Segment Start: INPUT FOR THIS TASK

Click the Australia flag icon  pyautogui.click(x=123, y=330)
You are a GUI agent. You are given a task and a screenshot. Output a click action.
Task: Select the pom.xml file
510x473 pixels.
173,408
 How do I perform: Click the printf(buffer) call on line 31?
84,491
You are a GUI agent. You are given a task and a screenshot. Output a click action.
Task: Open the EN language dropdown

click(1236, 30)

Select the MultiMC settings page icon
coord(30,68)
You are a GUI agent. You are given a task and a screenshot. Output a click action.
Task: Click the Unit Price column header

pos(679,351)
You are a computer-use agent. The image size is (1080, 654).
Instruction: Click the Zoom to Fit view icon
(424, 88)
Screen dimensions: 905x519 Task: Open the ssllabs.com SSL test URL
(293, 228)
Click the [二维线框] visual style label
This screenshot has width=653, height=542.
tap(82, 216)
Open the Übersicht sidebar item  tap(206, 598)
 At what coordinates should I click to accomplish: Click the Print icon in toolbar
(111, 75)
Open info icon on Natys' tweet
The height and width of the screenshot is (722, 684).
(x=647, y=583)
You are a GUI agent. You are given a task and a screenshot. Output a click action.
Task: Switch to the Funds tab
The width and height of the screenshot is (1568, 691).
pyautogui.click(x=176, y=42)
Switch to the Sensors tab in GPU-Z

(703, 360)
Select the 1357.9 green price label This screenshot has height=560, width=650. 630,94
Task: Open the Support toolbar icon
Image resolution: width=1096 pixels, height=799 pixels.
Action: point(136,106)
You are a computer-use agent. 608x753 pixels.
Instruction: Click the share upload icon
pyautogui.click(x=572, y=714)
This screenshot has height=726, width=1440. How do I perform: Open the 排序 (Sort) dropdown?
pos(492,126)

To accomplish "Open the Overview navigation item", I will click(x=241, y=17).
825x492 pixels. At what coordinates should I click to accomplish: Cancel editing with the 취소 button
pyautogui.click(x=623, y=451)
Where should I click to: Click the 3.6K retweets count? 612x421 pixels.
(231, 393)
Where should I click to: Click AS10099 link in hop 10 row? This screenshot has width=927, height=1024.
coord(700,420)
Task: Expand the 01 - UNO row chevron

Segment End: INPUT FOR THIS TASK

This exercise calls for an exact reproduction of the material.

TASK RESPONSE:
Click the Australia flag icon  pyautogui.click(x=123, y=330)
You are a GUI agent. You are given a task and a screenshot. Output a click action.
Task: Select the pom.xml file
510x473 pixels.
173,408
 How do I perform: Click the printf(buffer) call on line 31?
84,491
You are a GUI agent. You are given a task and a screenshot. Output a click action.
Task: Open the EN language dropdown

click(1236, 30)

Select the MultiMC settings page icon
coord(30,68)
You are a GUI agent. You are given a task and a screenshot. Output a click action.
Task: Click the Unit Price column header

pos(679,351)
You are a computer-use agent. The image size is (1080, 654).
Instruction: Click the Zoom to Fit view icon
(424, 88)
Screen dimensions: 905x519 Task: Open the ssllabs.com SSL test URL
(293, 228)
Click the [二维线框] visual style label
This screenshot has width=653, height=542.
tap(82, 216)
Open the Übersicht sidebar item  tap(206, 598)
 At what coordinates should I click to accomplish: Click the Print icon in toolbar
(111, 75)
Open info icon on Natys' tweet
The height and width of the screenshot is (722, 684).
(x=647, y=583)
You are a GUI agent. You are given a task and a screenshot. Output a click action.
Task: Switch to the Funds tab
The width and height of the screenshot is (1568, 691).
pyautogui.click(x=176, y=42)
Switch to the Sensors tab in GPU-Z

(703, 360)
Select the 1357.9 green price label This screenshot has height=560, width=650. 630,94
Task: Open the Support toolbar icon
Image resolution: width=1096 pixels, height=799 pixels.
Action: point(136,106)
You are a computer-use agent. 608x753 pixels.
Instruction: Click the share upload icon
pyautogui.click(x=572, y=714)
This screenshot has height=726, width=1440. How do I perform: Open the 排序 (Sort) dropdown?
pos(492,126)

To accomplish "Open the Overview navigation item", I will click(x=241, y=17).
825x492 pixels. At what coordinates should I click to accomplish: Cancel editing with the 취소 button
pyautogui.click(x=623, y=451)
Where should I click to: Click the 3.6K retweets count? 612x421 pixels.
(231, 393)
Where should I click to: Click AS10099 link in hop 10 row? This screenshot has width=927, height=1024.
coord(700,420)
Task: Expand the 01 - UNO row chevron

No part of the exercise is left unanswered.